BOSTON (June 11, 2014) Researchers from Tufts have gained new insight into a protein associated with bipolar disorder. The study, published in the June 3 issue of Science Signaling, reveals that calcium channels in resting neurons activate the breakdown of Sp4, which belongs to a class of proteins called transcription factors that regulate gene expression.
This study, led by Grace Gill, identifies a molecular mechanism regulating Sp4 activity. Her previous research had determined that reduced levels of Sp4 in the brain are associated with bipolar disorder.

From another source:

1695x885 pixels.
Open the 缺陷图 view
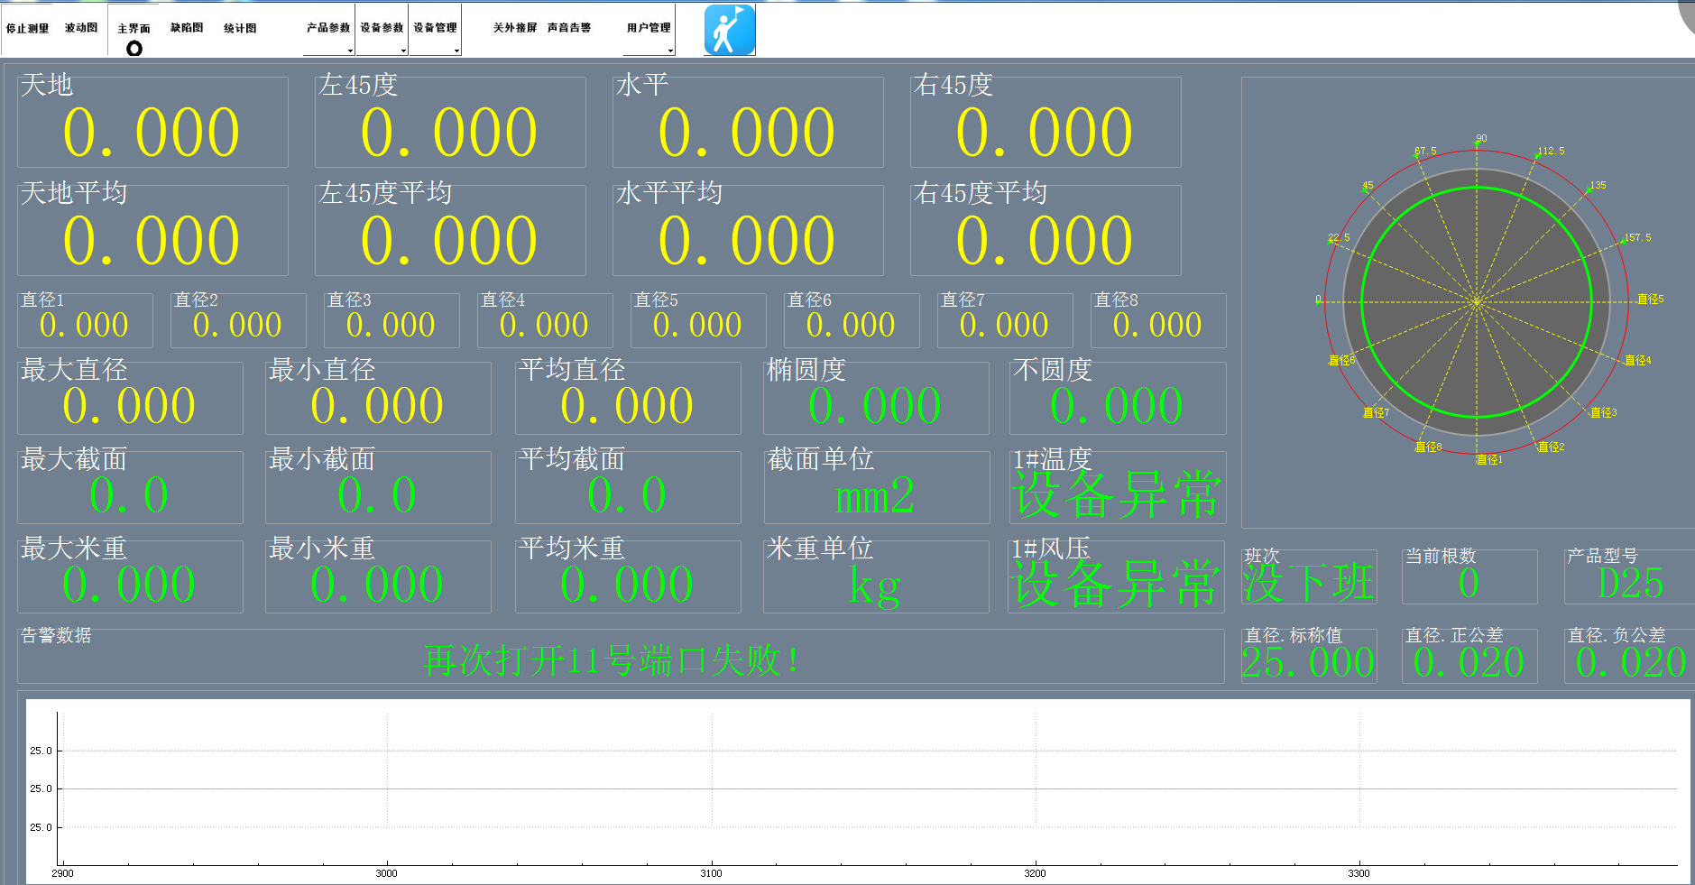pos(187,28)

Her work overall suggests that misregulation of Sp4 may contribute to the development of bipolar disorder.
"Understanding how transcription factors like Sp4 are regulated may provide us with ways to change neuronal gene expression to treat symptoms of mental illness, including bipolar disorder," said Gill, Ph.D., an associate professor in the department of developmental, molecular & chemical biology at Tufts University School of Medicine and member of the neuroscience; genetics; and cell, molecular and developmental biology program faculties at the Sackler School of Graduate Biomedical Sciences at Tufts.

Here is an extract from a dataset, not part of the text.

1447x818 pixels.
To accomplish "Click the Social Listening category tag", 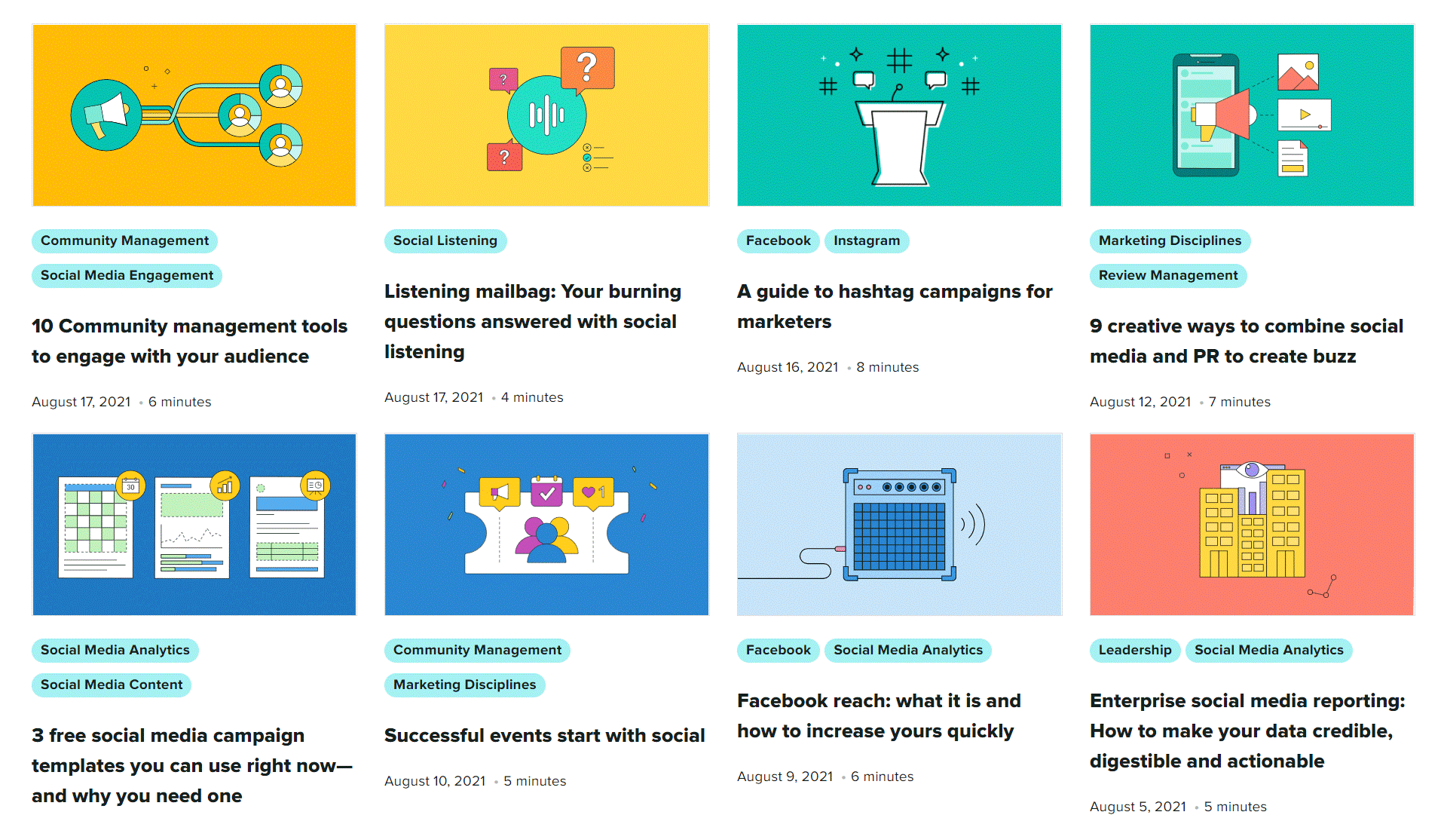I will point(445,241).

The main goal of the study was to determine whether a specific type of calcium channel store-operated calcium channels drive the breakdown of Sp4 protein. Along the way, however, the research team also discovered that signaling by these calcium channels is most active in the so-called "off" or "resting" phase.
"The calcium-signaling regulation of Sp4 during the resting phase was unexpected and suggests two things: resting neurons are more active than we had thought and calcium signaling influences gene expression in both active and resting neurons," Gill said.
"We tend to think about cells being "on" or "off," but the reality of the biology is far more complex. Cells are always busy," she continued.